The lofty towns of the plateau have a really wretched climate. White men cannot live comfortably at Antabamba and Salamanca. Further, they are so isolated that the modest comforts and the smallest luxuries of civilization are very expensive. To pay for them requires a profitable industry managed on a large scale and there is no such industry in the higher valleys. The white who goes there must be satisfied to live like an Indian. The result is easy to forecast. Outside of government officers, only the dissolute or unsuccessful whites live in the worst towns, like Salamanca and Antabamba. A larger valley with a slightly milder climate and more accessible situation, like Chuquibamba, will draw a still better grade of white citizen and in the largest of all—Cuzco and the Titicaca basin—we find normal whites in larger numbers, though they nowhere live in such high ratios to the Indian as on the coast and in the lower valleys near the coast. With few exceptions the white population of Peru is distributed in response to favorable combinations of climate, soil, accessibility, and general opportunities to secure a living without extreme sacrifice.
These facts are stated in a simple way, for I wish to emphasize the statement that the Indian population responds to quite other stimuli. Most of the luxuries and comforts of the whites mean nothing to the Indian. The machine-made woolens of the importers will probably never displace his homespun llama-wool clothing. His implements are few in number and simple in form. His tastes in food are satisfied by the few products of his fields and his mountain flocks. Thus he has lived for centuries and is quite content to live today. Only coca and brandy tempt him to engage in commerce, to toil now and then in the hot valleys, and to strive for more than the bare necessities of life. Therefore it matters very little to him if his home town is isolated, or the resources support but a small group of people. He is so accustomed to a solitary existence in his ramblings with his flocks that a village of fifty houses offers social enjoyments of a high order. Where a white perishes for lack of society the Indian finds himself contented. Finally, he is not subject to the white man’s exploitation when he lives in remote places. The pastures are extensive and free. The high valley lands are apportioned by the alcalde according to ancient custom. His life is unrestricted by anything but the common law and he need have no care for the morrow, for the seasons here are almost as fixed as the stars.

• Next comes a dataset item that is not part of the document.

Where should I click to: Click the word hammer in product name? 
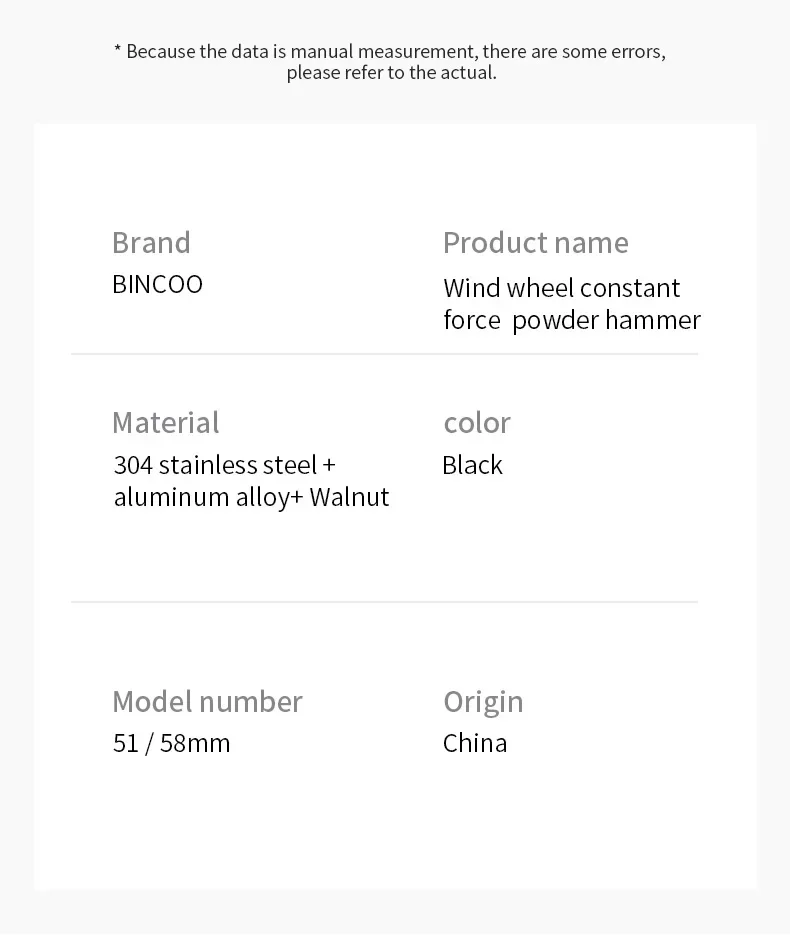(x=653, y=320)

Thus we have a sort of segregation of whites in the lower places where a modern type of life is maintained and of Indians in the higher places where they enjoy advantages that do not appeal to the whites. Above 8,000 feet the density of the white population bears a close inverse proportion to the altitude, excepting in the case of the largest valleys whose size brings together such numbers as to tempt the commercial and exploiting whites to live in them. Furthermore, we should find that high altitude, limited size, and greater isolation are everywhere closely related to increasing immorality or decreasing character among the whites. So to the low Indian population there is thus added the lowest of the white population. Moreover, because it yields the largest returns, the chief business of these whites is the sale of coca and brandy and the downright active debauchery of the Indian. This is all the easier for them because the isolated Indian, like the average isolated white, has only a low and provincial standard of morality and gets no help from such stimulation as numbers usually excite.
For example, the Anta basin at harvest time is one of the fairest sights in Peru. Sturdy laborers are working diligently. Their faces are bright and happy, their skin clear, their manner eager and animated. They sing at their work or gather about their mild chicha and drink to the patron saints of the harvest. The huts are filled with robust children; all the yards are turned into threshing floors; and from the stubbly hillslopes the shepherd blows shrill notes upon his barley reeds and bamboo flute. There is drinking but there is little disorder and there is always a sober remnant that exercises a restraining influence upon the group.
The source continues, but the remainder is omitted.